Polywhat?

Polywhat?

Polyamorous. Non-monogamous. In an open relationship. My partner Matt (to whom I am married) and I are that. It’s a relationship and life structure that, while not easy, has made us more honest communicators and deeply appreciative of each other and the relationships outside of our own. I’ve decided to share my experience with polyamory with a few hopes in mind: to inform people that it exists, to help normalize it, and to have a space where I can openly introspect with others. So here it goes.

You know that feeling when your mind changes? Like you couldn’t possibly go back to the way you used to think? My mind has been changed a lot over the last few years. I’ve experienced fundamental shifts in perspective by being challenged to justify my previously held beliefs. The big ones being my views on religion, free will, and living more mindfully (thank you Christopher Hitchens and Sam Harris). But I had never really debated monogamy. The first time I ever heard the word “polyamory” was from a coworker and friend who was polyamorous. It was something that I totally accepted about them but never thought I could “do.” I had an automatic “of course not” response to it without actually considering why I was monogamous. Like religion and heterosexuality, monogamy was another social expectation asserted onto my life. And like religion and sexuality, it was scary to challenge it. But there came a time when I had to, a very painful time that I’ll write about later with the consent of those involved.

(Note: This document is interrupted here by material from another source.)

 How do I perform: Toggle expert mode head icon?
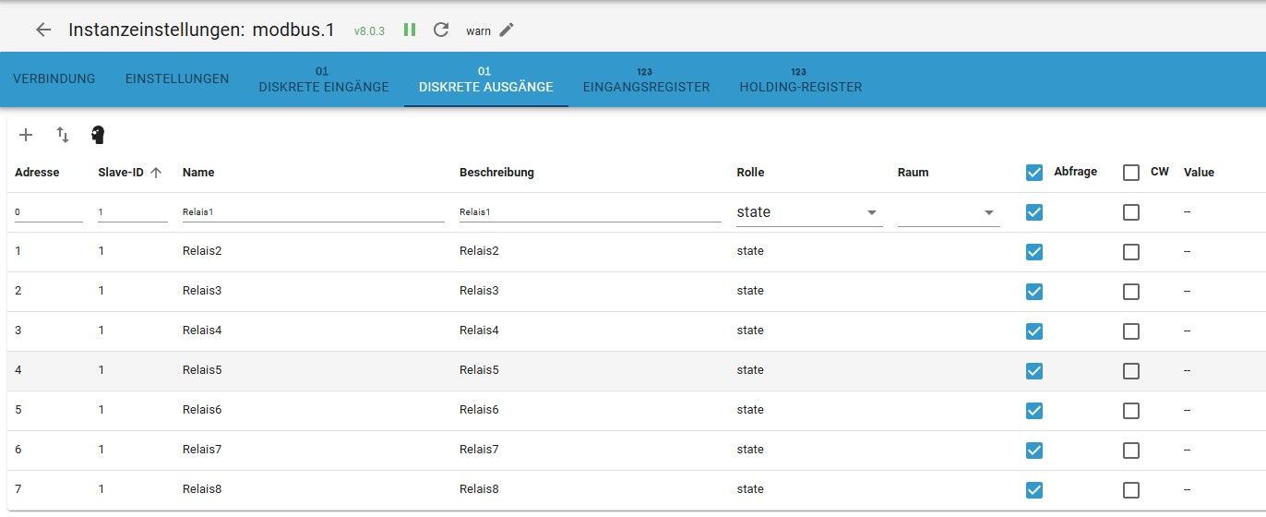pos(98,135)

On top of already difficult circumstances, I had been in a severely toxic work environment and isolated from friends and family by living a thousand miles away in Connecticut. Matt and I were so lucky to have had Victor, our dear friend and (spoiler alert) now my partner, in our lives during this time. After three years, we all decided to move back home to Georgia. It was a chance to start a new chapter, and I had reached a point where I could talk to myself honestly about what I wanted and needed out of life. I went down a wormhole of feminist media that challenged me to think about my own sexuality and monogamy. It was then that I could feel my mind changing, big thoughts stirring, and finally allowed repressed feelings to surface — feelings I had toward Victor.

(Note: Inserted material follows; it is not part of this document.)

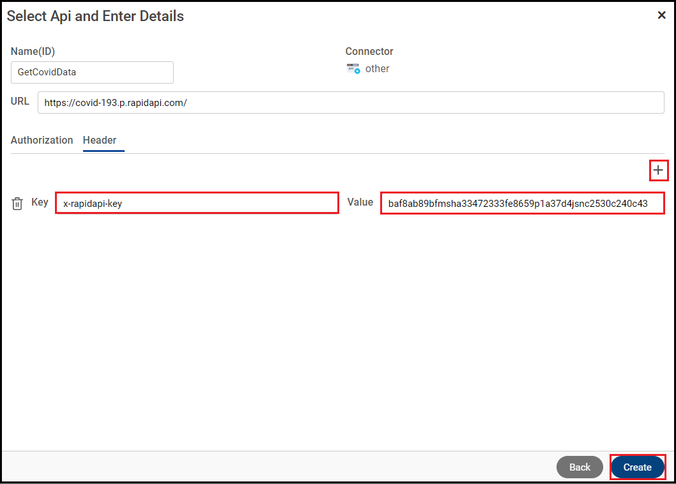Delete the x-rapidapi-key header row
Image resolution: width=676 pixels, height=484 pixels.
click(17, 204)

I listened to a lot of a great podcast called Polyamory Weekly that relieved me of the anxiety preventing me from thinking and feeling without fear. I cared deeply for Victor as a friend. The three of us had been through a lot together up in Connecticut, and we all just clicked and lived together harmoniously. After all that introspection, I could finally admit to myself that I was attracted to Victor and felt those fuzzy “like like” feelings. And at the same time, I was deeply in love with Matt. I was ready to share all these new thoughts and feelings with Matt and trusted him to listen and contemplate them for himself. It was exciting to share everything with him because so many of my “mind-changing” experiences were shared and fostered by Matt. He was so loving and supportive and understanding when I expressed my feelings toward Victor.

I sought Matt’s advice on what to do and he encouraged me to talk to Victor. If anything, telling Victor would remove a barrier in becoming better friends. I didn’t want to feel like I was keeping a secret, and it was worth the risk of embarrassment. Plus, I trusted Victor. So I did it. I talked to him about all these thoughts I’d been having lately, that I was attracted to him, and that I just wanted to be honest and for him to know this. I was giddy to learn that the feeling was mutual.

After the big talk, Matt and Victor reaffirmed their friendship with a hug and we just hung out as usual. The next few days involved a lot of walks, talking through feelings and excitement with Matt, getting to know Victor in a new way, thinking through the logistics of stepping into a new lifestyle. Over the next few weeks we eased into it, handling the bumps along the way fairly well with Polyamory Weekly guiding us. Matt and I had a renewed appreciation for each other, better communication and awareness of our feelings, and affirmed our love for each other more regularly. We were dating again. My relationship with Victor was exciting and nerve-racking and wonderful. I was so happy to be closer to him, and it was a whole new experience to begin a relationship with such a strong foundation of friendship.

It’s been months now, and we’ve settled into a new home in Georgia closer to friends and family. The new structure to our life is settling too. My relationships with both Matt and Victor have grown so much. Matt has a wonderful partner now. Our close friends know about our being polyamorous and support us. My mother has been incredibly supportive. We’re taking the next step in being openly polyamorous. It’s an exciting time, challenges and all.

I make no claim that polyamory is for everyone. But being honest with yourself and asking scary questions is something I hope everyone can do for themselves. If you’re at all curious about polyamory, I can’t say enough about Polyamory Weekly. I’m also happy to talk about it with you, so please reach out.

And thank you for reading this. After being a social recluse for three years, it’s a big step to come out of hiding. I appreciate you taking the time to care.